> [Action item]
Every line in the data below from the one containing "Open the No" down to the one containing "Viewport: 1098px width, 593px height.", both included, must be retyped exactly; no other line is to appear.

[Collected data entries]
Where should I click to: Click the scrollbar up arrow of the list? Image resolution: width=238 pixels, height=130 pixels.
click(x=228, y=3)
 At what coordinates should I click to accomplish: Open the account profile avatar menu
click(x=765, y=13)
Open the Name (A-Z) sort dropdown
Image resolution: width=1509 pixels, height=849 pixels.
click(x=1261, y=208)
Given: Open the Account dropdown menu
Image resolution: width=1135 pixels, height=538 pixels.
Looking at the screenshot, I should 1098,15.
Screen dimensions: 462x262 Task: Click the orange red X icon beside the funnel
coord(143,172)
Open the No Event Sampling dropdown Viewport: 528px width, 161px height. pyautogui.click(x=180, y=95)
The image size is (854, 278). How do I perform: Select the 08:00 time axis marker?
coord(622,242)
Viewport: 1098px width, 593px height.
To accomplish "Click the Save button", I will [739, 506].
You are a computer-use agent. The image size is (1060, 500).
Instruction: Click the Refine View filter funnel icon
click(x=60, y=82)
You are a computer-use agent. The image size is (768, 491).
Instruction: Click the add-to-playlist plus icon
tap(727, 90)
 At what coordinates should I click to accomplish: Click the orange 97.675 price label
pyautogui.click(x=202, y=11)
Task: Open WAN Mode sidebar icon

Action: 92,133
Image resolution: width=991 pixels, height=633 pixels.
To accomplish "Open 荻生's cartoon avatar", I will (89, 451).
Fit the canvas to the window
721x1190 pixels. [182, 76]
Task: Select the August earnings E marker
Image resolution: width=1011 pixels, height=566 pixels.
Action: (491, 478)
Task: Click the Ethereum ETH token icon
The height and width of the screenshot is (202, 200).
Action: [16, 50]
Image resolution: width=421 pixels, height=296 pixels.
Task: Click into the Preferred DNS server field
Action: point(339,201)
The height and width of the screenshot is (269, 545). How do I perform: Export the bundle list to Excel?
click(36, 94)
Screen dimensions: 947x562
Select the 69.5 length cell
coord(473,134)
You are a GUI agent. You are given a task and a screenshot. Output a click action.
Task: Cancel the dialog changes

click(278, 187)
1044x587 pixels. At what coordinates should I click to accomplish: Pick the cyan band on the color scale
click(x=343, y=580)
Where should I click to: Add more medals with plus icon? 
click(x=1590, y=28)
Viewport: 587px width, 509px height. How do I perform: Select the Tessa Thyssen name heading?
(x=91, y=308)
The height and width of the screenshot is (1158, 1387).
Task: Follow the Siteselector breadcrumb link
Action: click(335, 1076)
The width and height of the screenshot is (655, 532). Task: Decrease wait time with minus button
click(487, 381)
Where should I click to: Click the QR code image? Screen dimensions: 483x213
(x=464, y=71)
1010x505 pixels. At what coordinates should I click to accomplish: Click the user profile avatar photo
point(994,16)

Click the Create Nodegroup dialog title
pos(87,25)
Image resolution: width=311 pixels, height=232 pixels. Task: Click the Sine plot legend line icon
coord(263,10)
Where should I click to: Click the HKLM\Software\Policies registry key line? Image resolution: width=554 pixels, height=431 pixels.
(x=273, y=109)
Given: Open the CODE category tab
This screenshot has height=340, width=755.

> [Solution to the exercise]
Open the No Event Sampling dropdown Viewport: 528px width, 161px height. pyautogui.click(x=180, y=95)
The image size is (854, 278). How do I perform: Select the 08:00 time axis marker?
coord(622,242)
Viewport: 1098px width, 593px height.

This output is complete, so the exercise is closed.